I'd probably do something about covering up that duct that exits right in front of your amp under your seat, at least once winter gets here. I guess you are in TX so not sure how much you use your heater but I wouldn't want to have the heat I need to have in the winter pumping right onto my amp I know that much.


----------



## Duce2k (Mar 18, 2008)

Yeah I have a few things to consider with the amp being under the seat, sticking out, heating duct, etc. I might just end up moving it to the trunk in the future, I'll see how that goes


----------



## WolfSong (Aug 16, 2008)

Looking nice.

I have a 2008 Coupe that I'm planning to dig into shortly when the rest of my stuff arrives. I'm doing an under the seat mount like that. Currently I have a PDX-4.100 for my fronts and a Kicker ZX400.1 for my subs. 

The Kicker is going under my passenger seat, but shouldn't have any issues about being kicked or anything... it actually fits between the seat rails when it's in position, the only time it's exposed and visible is when the seat is forward for access.

The PDX fits perfectly and like you, my driving position prevents anyone from sitting back there.

Looking forward to seeing more.


----------



## Duce2k (Mar 18, 2008)

Just a small update, gonna be installing a new sub, but I don't have a box, yet. I might just buy a cheapo box until I can get a custom fiberglass one built.








[/IMG]







[/IMG]


----------



## WaTTsLOk187 (May 1, 2007)

Duce2k said:


> Just a small update, gonna be installing a new sub, but I don't have a box, yet. I might just buy a cheapo box until I can get a custom fiberglass one built.



Why not build one yourself? It looks way more intimidating than it really is. I encourage you to read a little and try it yourself. It's taking the plunge that is more difficult.


----------



## Duce2k (Mar 18, 2008)

I might just do that, once I get the time, and do the research, the sub only requires a 0.5 cu ft sealed enclosure, and that will fit nicely in the right side fender well next to the amp that I have mounted already in the trunk.


----------



## Duce2k (Mar 18, 2008)

A small addition to the system, I needed some SQ and this does the trick on a budget. It makes quite a difference considering that I'm still using the stock head unit.


----------



## Duce2k (Mar 18, 2008)

Another addition.

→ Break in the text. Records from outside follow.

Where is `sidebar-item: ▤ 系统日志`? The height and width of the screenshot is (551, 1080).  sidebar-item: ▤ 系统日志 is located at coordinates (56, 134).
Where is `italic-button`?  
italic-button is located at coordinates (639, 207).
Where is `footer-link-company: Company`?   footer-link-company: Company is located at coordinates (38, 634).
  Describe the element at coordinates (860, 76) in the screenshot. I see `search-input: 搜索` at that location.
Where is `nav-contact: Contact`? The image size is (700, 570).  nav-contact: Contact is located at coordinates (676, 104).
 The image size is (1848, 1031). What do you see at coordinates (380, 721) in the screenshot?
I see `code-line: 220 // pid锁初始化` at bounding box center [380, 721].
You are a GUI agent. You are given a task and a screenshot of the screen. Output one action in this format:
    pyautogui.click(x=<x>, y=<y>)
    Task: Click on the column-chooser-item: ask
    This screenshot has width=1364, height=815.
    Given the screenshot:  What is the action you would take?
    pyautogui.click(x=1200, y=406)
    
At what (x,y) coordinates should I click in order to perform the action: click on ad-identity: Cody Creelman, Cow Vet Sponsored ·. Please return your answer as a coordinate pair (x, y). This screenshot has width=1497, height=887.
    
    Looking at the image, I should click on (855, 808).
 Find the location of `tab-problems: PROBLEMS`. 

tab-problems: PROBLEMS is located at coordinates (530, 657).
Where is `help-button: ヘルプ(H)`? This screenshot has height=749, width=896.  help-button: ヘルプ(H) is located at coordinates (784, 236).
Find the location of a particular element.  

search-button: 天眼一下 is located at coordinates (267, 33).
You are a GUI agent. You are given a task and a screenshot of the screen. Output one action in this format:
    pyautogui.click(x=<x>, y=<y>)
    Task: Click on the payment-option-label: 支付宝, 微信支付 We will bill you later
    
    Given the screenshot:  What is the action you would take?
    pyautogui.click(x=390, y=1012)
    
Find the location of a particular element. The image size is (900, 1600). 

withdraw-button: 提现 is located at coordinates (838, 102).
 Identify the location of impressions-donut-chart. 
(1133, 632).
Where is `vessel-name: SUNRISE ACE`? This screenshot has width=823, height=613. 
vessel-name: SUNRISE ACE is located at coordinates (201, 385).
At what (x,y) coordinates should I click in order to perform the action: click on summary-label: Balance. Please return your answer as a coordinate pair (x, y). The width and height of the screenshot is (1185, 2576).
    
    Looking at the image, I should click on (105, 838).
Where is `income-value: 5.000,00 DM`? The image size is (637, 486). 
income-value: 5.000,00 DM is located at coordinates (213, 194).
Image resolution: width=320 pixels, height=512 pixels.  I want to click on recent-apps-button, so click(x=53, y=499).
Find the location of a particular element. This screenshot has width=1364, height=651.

Out with the Rf in with the JL for the sub.


----------



## Duce2k (Mar 18, 2008)

Pic of it installed


----------



## Jkidd1025 (Sep 26, 2011)

i need help 
please contact me at 631-740-4161


----------



## trojan fan (Nov 4, 2007)

Jkidd1025 said:


> i need help
> please contact me at 631-740-4161


Welcome to the forum.... The last post in this thread is well over 2 years old and I doubt he is going to give you a call :laugh:


----------